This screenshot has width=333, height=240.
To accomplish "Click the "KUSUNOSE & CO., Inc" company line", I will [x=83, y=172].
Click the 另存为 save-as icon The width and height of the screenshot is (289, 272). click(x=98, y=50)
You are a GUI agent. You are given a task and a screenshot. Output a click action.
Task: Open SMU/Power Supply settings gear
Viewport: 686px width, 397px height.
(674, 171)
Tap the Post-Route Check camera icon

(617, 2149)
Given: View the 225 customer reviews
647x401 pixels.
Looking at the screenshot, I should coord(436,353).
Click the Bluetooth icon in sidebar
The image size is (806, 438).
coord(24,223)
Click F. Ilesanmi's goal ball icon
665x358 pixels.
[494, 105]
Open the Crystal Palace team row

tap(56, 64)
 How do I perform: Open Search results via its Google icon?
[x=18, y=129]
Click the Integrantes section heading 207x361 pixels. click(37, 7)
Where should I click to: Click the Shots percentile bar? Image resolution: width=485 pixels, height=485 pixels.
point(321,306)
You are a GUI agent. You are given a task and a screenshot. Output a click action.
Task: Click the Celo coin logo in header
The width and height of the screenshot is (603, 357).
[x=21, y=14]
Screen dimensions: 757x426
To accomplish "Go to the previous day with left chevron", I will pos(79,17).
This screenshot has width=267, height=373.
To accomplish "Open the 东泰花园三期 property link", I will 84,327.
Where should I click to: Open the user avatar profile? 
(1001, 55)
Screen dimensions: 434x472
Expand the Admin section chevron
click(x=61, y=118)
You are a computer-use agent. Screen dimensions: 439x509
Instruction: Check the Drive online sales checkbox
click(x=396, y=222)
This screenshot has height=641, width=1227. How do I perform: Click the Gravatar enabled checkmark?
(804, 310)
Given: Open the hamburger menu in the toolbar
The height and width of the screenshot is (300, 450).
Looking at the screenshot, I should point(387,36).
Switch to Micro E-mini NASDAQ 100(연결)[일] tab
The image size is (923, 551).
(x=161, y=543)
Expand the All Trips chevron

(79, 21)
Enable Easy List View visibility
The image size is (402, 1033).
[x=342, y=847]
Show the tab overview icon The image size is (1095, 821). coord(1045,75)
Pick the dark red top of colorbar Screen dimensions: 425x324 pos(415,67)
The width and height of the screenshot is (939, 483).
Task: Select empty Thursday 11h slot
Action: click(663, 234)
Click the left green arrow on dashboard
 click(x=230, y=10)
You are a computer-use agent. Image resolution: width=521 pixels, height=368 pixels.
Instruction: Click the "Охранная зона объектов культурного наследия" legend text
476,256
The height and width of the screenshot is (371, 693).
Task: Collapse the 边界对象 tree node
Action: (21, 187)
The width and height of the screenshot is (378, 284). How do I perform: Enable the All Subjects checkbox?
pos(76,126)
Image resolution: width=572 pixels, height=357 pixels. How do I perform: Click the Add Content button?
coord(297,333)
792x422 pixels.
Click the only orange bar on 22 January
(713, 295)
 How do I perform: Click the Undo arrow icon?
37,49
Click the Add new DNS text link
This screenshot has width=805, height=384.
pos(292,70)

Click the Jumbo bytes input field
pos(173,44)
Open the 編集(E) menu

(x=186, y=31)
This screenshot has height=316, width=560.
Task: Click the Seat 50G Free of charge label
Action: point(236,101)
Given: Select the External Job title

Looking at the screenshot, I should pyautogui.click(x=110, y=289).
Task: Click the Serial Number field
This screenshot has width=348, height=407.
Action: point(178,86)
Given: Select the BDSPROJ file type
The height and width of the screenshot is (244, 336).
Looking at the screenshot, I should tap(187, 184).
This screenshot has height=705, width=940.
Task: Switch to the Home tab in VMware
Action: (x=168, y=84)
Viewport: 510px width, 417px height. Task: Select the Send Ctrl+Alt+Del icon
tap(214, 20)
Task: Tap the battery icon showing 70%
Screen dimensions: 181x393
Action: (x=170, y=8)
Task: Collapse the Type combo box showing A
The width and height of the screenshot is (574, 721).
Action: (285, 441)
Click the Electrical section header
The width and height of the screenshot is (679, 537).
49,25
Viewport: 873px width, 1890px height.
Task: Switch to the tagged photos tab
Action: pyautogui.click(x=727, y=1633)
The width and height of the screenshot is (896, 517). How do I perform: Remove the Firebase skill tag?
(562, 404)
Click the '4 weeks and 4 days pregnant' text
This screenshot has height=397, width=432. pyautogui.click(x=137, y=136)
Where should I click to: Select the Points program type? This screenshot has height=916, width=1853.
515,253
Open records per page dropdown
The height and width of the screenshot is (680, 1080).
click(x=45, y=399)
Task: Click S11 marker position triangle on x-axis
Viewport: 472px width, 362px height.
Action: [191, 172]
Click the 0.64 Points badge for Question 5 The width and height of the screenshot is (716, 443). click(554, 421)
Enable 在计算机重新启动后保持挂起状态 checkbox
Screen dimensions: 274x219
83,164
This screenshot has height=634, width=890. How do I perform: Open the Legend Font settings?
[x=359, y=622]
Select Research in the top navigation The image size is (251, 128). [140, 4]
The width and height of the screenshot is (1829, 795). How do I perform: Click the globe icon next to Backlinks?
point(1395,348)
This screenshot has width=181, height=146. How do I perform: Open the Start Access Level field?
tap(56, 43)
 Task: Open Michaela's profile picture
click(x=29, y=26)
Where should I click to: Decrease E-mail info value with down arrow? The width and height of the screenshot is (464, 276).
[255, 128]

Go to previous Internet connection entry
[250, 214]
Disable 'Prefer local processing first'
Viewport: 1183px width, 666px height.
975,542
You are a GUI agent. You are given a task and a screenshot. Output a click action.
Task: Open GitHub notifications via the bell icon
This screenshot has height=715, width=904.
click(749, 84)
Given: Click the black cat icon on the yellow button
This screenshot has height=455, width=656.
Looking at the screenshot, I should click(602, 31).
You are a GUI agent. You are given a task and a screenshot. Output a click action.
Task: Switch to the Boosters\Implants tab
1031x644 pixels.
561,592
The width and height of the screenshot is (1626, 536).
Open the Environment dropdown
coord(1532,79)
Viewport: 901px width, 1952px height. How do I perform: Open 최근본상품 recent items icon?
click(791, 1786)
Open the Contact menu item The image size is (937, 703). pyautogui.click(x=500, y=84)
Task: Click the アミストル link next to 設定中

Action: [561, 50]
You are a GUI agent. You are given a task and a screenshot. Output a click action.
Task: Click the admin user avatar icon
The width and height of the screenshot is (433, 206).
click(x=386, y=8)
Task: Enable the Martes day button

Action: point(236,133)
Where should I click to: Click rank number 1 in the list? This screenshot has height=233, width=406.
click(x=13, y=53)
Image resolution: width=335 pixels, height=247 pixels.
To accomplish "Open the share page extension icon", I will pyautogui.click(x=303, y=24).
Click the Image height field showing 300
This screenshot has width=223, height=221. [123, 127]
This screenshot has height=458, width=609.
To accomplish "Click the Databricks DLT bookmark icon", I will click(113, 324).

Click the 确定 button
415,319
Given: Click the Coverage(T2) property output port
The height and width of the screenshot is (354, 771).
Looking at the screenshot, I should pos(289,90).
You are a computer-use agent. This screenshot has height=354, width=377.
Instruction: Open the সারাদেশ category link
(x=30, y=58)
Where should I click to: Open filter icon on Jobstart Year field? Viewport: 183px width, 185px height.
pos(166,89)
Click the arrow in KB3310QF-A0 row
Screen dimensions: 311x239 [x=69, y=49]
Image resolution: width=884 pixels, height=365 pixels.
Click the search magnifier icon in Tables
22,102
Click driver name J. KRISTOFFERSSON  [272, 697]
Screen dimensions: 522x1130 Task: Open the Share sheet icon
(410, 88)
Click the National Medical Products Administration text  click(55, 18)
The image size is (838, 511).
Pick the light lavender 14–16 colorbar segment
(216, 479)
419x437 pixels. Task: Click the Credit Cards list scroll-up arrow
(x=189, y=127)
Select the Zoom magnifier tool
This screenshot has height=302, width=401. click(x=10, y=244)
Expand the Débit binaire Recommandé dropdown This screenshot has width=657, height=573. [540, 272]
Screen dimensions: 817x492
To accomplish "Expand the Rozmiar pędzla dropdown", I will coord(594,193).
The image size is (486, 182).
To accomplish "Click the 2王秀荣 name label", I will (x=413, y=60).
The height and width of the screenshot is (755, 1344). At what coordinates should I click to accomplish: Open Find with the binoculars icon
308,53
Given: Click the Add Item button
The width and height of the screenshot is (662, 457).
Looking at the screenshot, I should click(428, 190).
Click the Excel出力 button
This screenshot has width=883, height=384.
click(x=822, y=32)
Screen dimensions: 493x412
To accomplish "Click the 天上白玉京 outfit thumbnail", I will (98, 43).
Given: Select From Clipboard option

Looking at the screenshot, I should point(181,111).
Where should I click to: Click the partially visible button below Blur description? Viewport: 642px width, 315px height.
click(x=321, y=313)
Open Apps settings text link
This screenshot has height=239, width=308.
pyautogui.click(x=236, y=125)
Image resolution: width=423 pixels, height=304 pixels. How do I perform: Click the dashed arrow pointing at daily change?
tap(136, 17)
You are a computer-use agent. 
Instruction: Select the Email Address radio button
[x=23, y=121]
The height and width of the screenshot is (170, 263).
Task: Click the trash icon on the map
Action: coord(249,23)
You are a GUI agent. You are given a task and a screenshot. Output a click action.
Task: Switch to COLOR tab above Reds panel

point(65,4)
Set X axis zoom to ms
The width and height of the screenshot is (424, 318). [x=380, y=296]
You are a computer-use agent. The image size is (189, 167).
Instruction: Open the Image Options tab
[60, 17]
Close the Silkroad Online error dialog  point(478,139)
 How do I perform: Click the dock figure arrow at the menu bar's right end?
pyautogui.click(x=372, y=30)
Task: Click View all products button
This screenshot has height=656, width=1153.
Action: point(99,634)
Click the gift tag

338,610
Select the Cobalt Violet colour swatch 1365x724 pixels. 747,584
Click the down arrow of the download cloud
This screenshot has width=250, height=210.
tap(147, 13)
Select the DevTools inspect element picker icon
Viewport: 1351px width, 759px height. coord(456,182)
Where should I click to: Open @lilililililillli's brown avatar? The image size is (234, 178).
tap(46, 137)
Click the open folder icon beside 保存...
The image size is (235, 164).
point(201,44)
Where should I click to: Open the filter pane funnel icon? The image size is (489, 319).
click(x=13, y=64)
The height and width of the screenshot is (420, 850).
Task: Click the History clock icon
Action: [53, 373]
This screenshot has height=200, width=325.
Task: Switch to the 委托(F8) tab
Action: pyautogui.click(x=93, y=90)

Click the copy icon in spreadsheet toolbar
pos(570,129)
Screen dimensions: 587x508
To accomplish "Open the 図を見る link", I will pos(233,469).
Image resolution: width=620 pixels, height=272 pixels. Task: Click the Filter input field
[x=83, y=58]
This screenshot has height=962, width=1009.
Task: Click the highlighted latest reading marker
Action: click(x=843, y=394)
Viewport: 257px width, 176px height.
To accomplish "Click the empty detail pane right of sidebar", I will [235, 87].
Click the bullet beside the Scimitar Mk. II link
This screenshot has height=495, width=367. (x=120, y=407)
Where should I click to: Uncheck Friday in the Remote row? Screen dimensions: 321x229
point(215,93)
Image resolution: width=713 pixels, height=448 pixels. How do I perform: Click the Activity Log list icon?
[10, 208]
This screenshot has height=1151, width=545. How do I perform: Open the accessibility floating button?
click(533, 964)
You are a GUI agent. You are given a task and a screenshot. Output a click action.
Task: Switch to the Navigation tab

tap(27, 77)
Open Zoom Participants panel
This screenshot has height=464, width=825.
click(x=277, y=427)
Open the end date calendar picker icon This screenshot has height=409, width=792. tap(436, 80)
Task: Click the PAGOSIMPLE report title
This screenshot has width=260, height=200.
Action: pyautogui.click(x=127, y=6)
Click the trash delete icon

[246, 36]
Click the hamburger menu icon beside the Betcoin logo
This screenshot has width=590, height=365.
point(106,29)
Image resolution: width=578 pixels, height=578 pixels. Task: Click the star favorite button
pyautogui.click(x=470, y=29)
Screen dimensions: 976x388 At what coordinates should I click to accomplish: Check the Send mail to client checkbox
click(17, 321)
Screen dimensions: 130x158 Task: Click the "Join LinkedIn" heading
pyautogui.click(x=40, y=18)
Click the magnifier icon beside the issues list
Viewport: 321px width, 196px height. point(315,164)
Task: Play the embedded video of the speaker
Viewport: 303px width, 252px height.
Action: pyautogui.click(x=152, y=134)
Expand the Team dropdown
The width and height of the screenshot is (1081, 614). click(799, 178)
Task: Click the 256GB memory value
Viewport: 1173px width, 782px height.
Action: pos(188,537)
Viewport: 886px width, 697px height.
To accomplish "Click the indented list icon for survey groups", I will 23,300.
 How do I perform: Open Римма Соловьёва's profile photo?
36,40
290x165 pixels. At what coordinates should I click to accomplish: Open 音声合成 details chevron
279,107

--------------------------------

## [WORK ORDER]
Write out each line of the data that holds the string "header".

## [TASK RESPONSE]
Task: Click the Celo coin logo in header
Click the Electrical section header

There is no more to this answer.